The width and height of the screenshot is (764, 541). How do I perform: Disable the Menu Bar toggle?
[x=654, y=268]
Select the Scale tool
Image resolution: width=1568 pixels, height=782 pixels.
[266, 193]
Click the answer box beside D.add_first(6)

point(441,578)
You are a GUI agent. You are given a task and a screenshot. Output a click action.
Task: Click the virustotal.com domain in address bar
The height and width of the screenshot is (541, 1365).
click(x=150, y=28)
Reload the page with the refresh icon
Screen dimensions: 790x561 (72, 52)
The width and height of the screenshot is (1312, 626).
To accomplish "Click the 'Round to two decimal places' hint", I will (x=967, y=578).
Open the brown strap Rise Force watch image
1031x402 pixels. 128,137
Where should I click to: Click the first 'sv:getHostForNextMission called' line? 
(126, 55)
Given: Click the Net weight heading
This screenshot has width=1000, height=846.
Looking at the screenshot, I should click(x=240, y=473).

··········

Your answer should hold the line with "Given: Click the Net weight heading" and each line after it to the end of the data, retyped exactly. Include no other lines.

Result =
Given: Click the Net weight heading
This screenshot has width=1000, height=846.
Looking at the screenshot, I should click(x=240, y=473).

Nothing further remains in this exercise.